Further Objections. If you're going to limit Alain Resnais to one film, and you've included Chris Marker's short film La Jetée, why not let Resnais's sole film be Night and Fog (1955), which not only has great artistic merit, but historical relevance as well.

According to the BBC's list, the best decades for film were the 1950s (21 films) and the '60s (19 films). The worst decades were the 1920s and '40s (each with only 4 films).

What is most revealing in the latest lists is the critics' apparent inability to distinguish between what they like and what is good.

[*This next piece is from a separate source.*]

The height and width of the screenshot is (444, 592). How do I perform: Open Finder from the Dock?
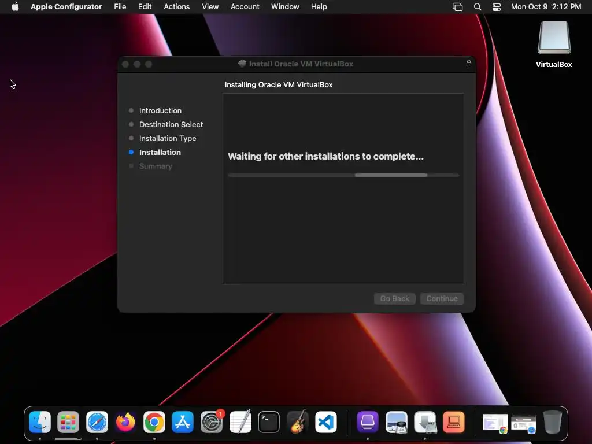tap(40, 421)
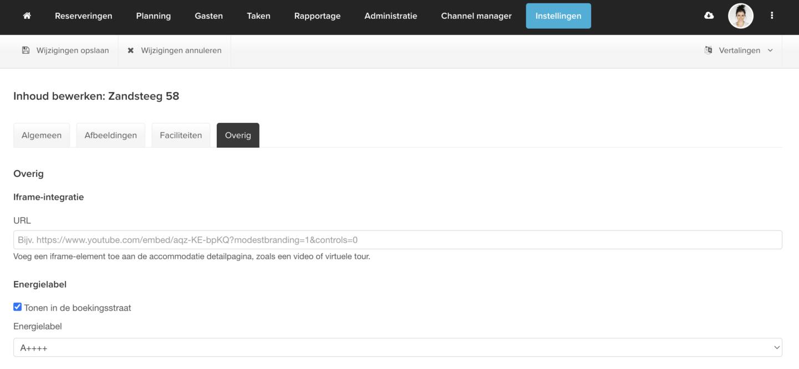This screenshot has width=799, height=369.
Task: Click into the iframe URL input field
Action: click(398, 240)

How can one tell the difference? I like hotdogs, but I know what they're made of. No one is claiming that hotdogs are good food. So why are some critics so enamored of hotdogs like In the Mood for Love or The Spirit of the Beehive or All About My Mother?

But all these lists, which are increasing in number and absurdity, are a symptom of a serious problem among educated people. You can see it in all of the television talent competitions, each more irritating than the next, and even with the cooking competitions and the bake-offs. Self expression, which comes in a myriad of forms, can't be compared or reduced to a competitive sporting event. Some people won't read a book unless they see it listed as a Best Seller. And others want everything to be classified before they can bring themselves to read it or listen to it or watch it. They want to know beforehand if it's worthy of their attention, supposedly because they think that they have so little time to waste. Before they will consent to consuming it, they need it to be pre-digested. The very last thing they want is to be left out of a conversation, but the cultivation of taste that is exclusively their own, without the reinforcement of a support group, is inconceivable. The notion that they could be alone in their preference for a particular book or film or television program terrifies them. What good is personal taste if it isn't shared by others?



(1) Vernon Young, "Somewhat Less Than a World," The Hudson Review, Spring 1967.
(2) see "Poll Position," Widower's Tango, August 9, 2012.